Poor diet, known to be associated with risk for CVD, was associated with more than 400,000 deaths in 2015, according to results presented at the American Heart Association’s Epidemiology and Prevention/Lifestyle and Cardiometabolic Health Scientific Sessions.
“Our findings provide a comprehensive picture of how suboptimal diet influences [CVD] mortality in the United States and identify priorities for dietary intervention,” Ashkan Afshin, MD, MPH, MSc, ScD, acting assistant professor of global health at the Institute for Health Metrics and Evaluation, University of Washington, Seattle, told Cardiology Today.
Afshin and Patrick J. Sur, an MPH candidate at the University of Washington, examined data related to CVD-related deaths in 2015 and quantified the relationship between CVD death and suboptimal intake of 11 dietary factors: vegetables, fruits, whole grains, nuts, sugar-sweetened beverages, processed meat, seafood omega-3 fatty acids, trans fatty acids, polyunsaturated fatty acids, fiber and sodium. Additional information regarding each dietary factor’s intake was gathered from the National Health and Nutrition Examination Survey.

Ashkan Afshin
Suboptimal diet among men accounted for 222,100 (95% uncertainty interval [UI], 189,500-252,800) CVD deaths in 2015 vs. 193,400 deaths among women (95% UI, 161,100-226,100), according to the researchers.

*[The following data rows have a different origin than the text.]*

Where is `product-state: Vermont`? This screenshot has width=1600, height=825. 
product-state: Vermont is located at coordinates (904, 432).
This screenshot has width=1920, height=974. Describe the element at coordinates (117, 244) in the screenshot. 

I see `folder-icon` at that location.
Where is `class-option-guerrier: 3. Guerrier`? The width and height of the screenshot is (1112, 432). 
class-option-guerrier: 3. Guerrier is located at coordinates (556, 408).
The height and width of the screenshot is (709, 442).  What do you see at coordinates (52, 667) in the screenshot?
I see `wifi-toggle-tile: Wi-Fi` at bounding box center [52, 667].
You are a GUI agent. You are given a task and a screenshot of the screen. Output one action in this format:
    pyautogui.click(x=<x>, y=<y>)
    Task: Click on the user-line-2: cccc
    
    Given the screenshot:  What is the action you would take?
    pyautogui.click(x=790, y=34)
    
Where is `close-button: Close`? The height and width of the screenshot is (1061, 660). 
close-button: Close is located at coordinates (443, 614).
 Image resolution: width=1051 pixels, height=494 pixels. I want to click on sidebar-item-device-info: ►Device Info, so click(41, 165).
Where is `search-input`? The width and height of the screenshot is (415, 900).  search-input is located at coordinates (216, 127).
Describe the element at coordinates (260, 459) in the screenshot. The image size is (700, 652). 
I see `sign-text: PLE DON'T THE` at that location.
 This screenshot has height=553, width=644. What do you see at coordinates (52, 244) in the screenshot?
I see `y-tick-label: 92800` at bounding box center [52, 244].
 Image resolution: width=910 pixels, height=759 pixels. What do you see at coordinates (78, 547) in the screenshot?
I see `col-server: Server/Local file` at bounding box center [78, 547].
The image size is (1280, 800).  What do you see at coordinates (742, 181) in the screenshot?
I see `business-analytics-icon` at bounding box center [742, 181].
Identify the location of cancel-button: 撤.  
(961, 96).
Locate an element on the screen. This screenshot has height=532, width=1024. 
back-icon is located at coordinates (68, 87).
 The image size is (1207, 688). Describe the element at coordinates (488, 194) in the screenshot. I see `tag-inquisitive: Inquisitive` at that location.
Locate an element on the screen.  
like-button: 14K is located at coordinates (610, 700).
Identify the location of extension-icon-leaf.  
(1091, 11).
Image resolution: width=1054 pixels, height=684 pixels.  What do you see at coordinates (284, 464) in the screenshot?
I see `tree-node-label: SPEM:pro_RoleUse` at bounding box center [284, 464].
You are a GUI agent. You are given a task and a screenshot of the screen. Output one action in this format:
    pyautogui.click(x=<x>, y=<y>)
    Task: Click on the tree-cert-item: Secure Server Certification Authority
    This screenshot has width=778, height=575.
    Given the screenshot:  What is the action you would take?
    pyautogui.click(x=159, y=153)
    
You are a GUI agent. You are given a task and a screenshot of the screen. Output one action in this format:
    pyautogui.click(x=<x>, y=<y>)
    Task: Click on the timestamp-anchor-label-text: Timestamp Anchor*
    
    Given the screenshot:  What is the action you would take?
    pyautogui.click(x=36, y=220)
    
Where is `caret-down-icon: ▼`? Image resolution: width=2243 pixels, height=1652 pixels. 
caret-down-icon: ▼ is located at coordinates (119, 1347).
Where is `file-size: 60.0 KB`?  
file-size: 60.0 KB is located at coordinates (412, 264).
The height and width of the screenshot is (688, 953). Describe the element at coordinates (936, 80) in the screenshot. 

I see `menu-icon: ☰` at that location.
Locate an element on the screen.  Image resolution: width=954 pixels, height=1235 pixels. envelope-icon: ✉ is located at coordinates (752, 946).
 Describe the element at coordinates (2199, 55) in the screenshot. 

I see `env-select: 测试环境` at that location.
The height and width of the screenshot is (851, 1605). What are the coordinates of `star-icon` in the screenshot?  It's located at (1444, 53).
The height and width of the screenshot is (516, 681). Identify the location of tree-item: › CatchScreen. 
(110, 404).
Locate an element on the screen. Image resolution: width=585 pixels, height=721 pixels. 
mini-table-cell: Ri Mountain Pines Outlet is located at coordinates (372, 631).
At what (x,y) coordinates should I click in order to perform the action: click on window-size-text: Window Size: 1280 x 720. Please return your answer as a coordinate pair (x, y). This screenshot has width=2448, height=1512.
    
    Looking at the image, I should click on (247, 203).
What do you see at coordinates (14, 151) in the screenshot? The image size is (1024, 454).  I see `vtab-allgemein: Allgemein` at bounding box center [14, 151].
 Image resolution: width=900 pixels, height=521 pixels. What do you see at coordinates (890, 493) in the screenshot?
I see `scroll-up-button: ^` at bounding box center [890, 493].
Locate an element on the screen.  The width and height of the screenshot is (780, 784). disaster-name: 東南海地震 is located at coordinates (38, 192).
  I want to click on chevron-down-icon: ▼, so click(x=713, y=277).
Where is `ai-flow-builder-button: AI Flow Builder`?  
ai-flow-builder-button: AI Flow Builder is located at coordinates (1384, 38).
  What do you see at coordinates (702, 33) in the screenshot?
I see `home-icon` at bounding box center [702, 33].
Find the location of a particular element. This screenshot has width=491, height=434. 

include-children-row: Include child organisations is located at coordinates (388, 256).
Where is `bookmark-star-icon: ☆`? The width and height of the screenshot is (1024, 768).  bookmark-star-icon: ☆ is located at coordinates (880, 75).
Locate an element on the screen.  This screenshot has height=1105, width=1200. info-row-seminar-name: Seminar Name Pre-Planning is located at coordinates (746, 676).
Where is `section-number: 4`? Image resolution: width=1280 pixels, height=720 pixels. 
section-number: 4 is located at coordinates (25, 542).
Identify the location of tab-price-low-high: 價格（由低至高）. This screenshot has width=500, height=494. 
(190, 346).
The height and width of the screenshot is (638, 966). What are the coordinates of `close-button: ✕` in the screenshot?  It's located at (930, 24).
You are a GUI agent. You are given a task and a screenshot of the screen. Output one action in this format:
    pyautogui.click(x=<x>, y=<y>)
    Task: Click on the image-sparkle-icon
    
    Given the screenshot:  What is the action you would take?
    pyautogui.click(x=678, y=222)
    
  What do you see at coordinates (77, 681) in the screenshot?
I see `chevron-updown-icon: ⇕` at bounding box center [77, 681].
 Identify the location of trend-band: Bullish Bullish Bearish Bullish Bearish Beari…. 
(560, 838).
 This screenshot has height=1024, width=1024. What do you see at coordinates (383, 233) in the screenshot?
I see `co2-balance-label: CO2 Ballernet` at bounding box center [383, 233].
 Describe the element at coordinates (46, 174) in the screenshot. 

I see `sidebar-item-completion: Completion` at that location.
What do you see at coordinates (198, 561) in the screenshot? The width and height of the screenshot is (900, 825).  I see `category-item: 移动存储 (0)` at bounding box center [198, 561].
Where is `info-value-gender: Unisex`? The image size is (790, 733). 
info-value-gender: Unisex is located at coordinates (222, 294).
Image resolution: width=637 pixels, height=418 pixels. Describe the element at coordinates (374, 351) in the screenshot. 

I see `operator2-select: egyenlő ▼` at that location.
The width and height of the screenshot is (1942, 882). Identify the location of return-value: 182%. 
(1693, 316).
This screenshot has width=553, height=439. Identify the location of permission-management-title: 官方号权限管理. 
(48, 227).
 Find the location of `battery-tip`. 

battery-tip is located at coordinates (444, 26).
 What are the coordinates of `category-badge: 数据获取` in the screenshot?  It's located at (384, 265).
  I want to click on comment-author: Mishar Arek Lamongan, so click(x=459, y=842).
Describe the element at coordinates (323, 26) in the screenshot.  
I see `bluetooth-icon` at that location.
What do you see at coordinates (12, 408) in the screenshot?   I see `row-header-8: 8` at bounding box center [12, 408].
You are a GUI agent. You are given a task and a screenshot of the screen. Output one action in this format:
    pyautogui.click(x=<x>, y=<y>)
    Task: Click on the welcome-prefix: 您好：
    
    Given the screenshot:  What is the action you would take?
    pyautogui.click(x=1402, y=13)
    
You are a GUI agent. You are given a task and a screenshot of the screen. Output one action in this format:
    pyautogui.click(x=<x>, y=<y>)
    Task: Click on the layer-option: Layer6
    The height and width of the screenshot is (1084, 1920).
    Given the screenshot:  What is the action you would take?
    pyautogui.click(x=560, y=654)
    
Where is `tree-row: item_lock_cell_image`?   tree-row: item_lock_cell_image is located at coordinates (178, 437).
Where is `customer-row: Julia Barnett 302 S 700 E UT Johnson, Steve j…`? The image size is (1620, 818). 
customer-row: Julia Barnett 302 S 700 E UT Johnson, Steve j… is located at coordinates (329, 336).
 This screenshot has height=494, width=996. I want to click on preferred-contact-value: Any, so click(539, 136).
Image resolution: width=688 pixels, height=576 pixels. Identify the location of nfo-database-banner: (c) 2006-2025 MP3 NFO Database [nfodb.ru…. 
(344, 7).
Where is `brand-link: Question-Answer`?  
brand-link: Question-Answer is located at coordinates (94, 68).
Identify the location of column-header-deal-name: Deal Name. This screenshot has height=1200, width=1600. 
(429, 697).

The most common dietary risk factors linked to CVD-related death were low consumption of vegetables (99,530 CVD deaths [11.5%]; 95% UI, 45,370-161,100), low intake of nuts (100,460 CVD deaths [11.6%]; 95% UI, 59,690-148,480), excess sodium (77,260 CVD deaths [9%]; 95% UI, 22,760-169,690) and low consumption of whole grains (89,670 CVD deaths [10.4%]; 95% UI, 52,300-132,980).
“Other top dietary risks for [CVD] death include low intake of fruit, low intake of seafood omega-3 fatty acids and high intake of trans fats,” Afshin said.
“By understanding which specific dietary habits increase risk of [CVD] death the most, cardiologists and other clinicians can better help their patients develop tailored eating plans for themselves and their families,” he told Cardiology Today. – by Darlene Dobkowski
Afshin A, Sur PJ. Presentation 15. Presented at: Epidemiology and Prevention/Lifestyle and Cardiometabolic Health Scientific Sessions; March 7-10, 2017; Portland, Ore.